War memorial in Canada

The Boer War Memorial (Monument aux héros de la guerre des Boers) is a monument to the heroes of the Boer War. It is located at Dorchester Square in downtown Montreal, in Quebec, Canada.

== Overview ==

The Boer War Memorial was unveiled in Dominion Square (now known as Dorchester Square) on May 24, 1907. The bronze sculpture was created by George W. Hill (1862–1934). The granite pedestal was designed by Edward Maxwell and William S. Maxwell. Its inscriptions says: In grateful recognition of the patriotism and public spirit shown by Lord Strathcona and Mount Royal in raising and equipping a regiment of horse for service in South Africa as evidence of his sympathy with the cause of imperial unity.'; and on the opposite side, 'To commemorate the heroic devotion of the Canadians who fell in the South African War and the valour of their comrades.

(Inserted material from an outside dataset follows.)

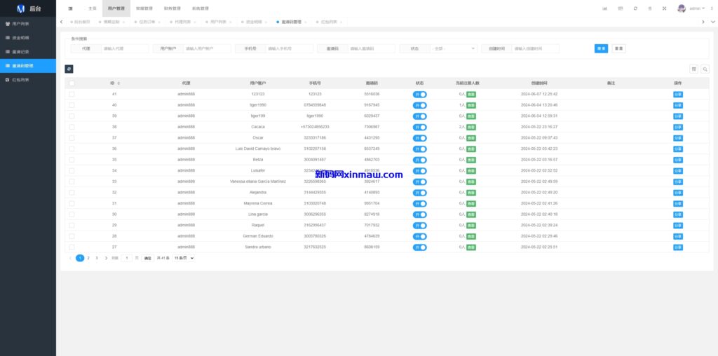Click the sidebar collapse menu icon
718x356 pixels.
pyautogui.click(x=70, y=8)
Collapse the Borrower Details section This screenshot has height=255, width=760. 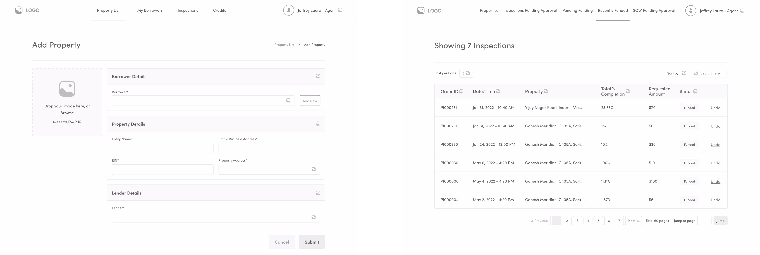(318, 77)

It is the only equestrian statue in Montreal, and atypically, is not mounted, but restrained. The Boer War Memorial faces north, towards Mount Royal Cross, which would have been visible from the square until 1929. Around the base of the statue are copper reliefs and the names of each battle. Montreal's First World War cenotaph is in Place du Canada to the south.

The Boer War was widely unpopular in Quebec society, viewed as an imperial war. Prime Minister of Canada Wilfrid Laurier opposed the war, but ultimately compromised with the proposal for militia and volunteers en lieu of conscription.

For two decades after the war, Canadians would gather on February 27 (known in Canada as "Paardeberg Day") around memorials to the South African War to say prayers and honour veterans. This continued until the end of the First World War, when Armistice Day (later called Remembrance Day) began to be observed on November 11.

The four principal monuments – the others being the Robert Burns Memorial, Wilfrid Laurier Memorial, and Queen Victoria Diamond Jubilee Fountain – in the square are arranged to form a five equilateral cross with the kiosk towards the Dominion Square Building.

On July 8, 2009, the official first shovelful of dirt was lifted in the $23-million project to restore Dorchester Square and Place du Canada near the Boer War memorial monument.